Les sauvegardes sont destinées à la reprise après sinistre à court terme et sont souvent écrasées. L’archivage est à long terme, infalsifiable, consultable et souvent requis pour des raisons réglementaires ou légales. Les archives sont optimisées pour la recherche, et pas seulement pour la récupération.
Le courrier électronique est l’un des principaux moyens de communication des entreprises. L’archivage garantit que les e-mails peuvent être retrouvés en cas de poursuites judiciaires, d’audits, de conformité, d’enquêtes sur les ressources humaines ou de litiges avec les clients. Il permet également de réduire l’encombrement des boîtes de réception et d’améliorer les performances du serveur de messagerie.
Les secteurs de la finance, de la santé, du droit, de l’éducation et le secteur public sont très réglementés et exigent souvent la conservation et l’audit de toutes les communications par e-mail (par exemple, SEC, FINRA, HIPAA, RGPD, FERPA).
Le RGPD et l’HIPAA n’imposent pas l’archivage nominatif, mais exigent une conservation sécurisée et vérifiable des données personnelles et médicales, y compris des e-mails.

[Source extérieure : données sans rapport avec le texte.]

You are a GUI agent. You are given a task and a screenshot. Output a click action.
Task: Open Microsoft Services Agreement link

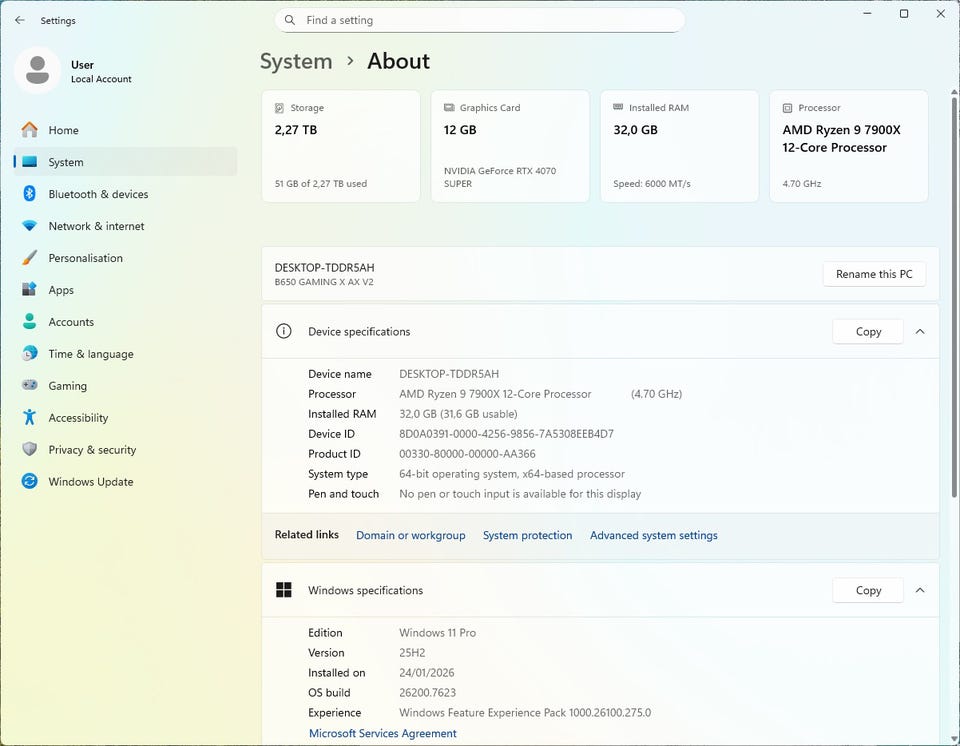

L’archivage permet de répondre à ces obligations.
La plupart des solutions modernes prennent en charge Microsoft 365, Google Workspace, Exchange, IMAP et la journalisation SMTP. Certaines plateformes prennent également en charge l’ingestion de fichiers PST hérités.
Les périodes de conservation peuvent être configurées par politique : généralement 1, 3, 7 ou même plus de 10 ans. Certaines entreprises optent pour une conservation « indéfinie » ou une conservation légale.
Oui, en fonction des politiques d’accès. Les administrateurs peuvent effectuer des recherches dans tous les comptes, tandis que les utilisateurs peuvent rechercher et restaurer leurs propres messages archivés via un portail ou un plugin.
Oui. Les solutions d’archivage chiffrent les données en transit (TLS) et au repos (AES-256 ou équivalent), souvent dans des centres de données sécurisés certifiés SOC 2 ou ISO.
Tout à fait. Les archives comprennent les pièces jointes, les en-têtes, les horodatages, les informations sur l’expéditeur et le destinataire, ainsi que le corps du message pour une conformité et un contexte complets.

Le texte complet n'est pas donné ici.